The Medicare Advantage complaint was originally brought forward by a whistleblower under the False Claims Act’s qui tam provisions, which allow private individuals to file lawsuits on behalf of the government. The Department of Justice chose to intervene and take over the case—a signal that it considers the claims credible and potentially significant.

Should the court find the defendants liable, they could face triple damages plus statutory penalties for any funds improperly obtained from the government.

The Department of Justice has requested a jury trial, indicating it intends to pursue the matter aggressively.

Industry-Wide Implications

This case adds to a growing chorus of concerns about the marketing and sales practices surrounding Medicare Advantage plans.
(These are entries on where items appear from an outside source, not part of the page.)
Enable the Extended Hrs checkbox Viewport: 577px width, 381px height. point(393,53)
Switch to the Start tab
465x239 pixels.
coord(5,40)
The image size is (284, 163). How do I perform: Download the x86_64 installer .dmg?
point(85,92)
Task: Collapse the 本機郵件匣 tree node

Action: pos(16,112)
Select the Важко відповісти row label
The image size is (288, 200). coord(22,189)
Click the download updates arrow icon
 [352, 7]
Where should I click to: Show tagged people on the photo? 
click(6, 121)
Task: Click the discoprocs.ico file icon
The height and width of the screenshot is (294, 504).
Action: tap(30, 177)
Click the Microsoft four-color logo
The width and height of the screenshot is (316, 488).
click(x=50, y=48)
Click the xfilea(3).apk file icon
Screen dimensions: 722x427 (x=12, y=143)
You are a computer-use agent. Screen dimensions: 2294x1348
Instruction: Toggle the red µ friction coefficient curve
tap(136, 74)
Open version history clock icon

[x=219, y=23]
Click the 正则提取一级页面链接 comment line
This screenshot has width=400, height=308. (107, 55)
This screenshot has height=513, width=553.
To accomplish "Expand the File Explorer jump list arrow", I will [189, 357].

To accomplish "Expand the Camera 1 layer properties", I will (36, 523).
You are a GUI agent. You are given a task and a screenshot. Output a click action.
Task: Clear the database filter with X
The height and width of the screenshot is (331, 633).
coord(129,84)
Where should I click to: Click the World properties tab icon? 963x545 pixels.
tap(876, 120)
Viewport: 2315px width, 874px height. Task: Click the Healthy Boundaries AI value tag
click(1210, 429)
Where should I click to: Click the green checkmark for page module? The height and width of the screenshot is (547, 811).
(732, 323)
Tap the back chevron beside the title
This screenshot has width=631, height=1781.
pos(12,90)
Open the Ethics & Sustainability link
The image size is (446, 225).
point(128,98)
Consumer advocates have long argued that seniors are too often misled by high-pressure tactics and misleading information, which can lead to enrollment in plans that don’t align with their health needs or preferred providers.

If the government’s allegations are substantiated, this case could trigger wider investigations across the Medicare Advantage space and reshape how MA plans are marketed and sold, especially through third-party brokers and digital platforms.Key Takeaways

  • The federal government alleges that Aetna, Elevance Health, and Humana paid kickbacks to brokers to influence MA plan enrollments.

  • Brokers are accused of steering seniors to plans that offered the highest commissions, regardless of suitability.

  • Aetna and Humana allegedly worked to reduce enrollments of disabled individuals.

  • The case was brought under the False Claims Act and seeks damages and penalties.

  • CVS Health, which owns Aetna and Omnicare, faces scrutiny from two major lawsuits in the same week.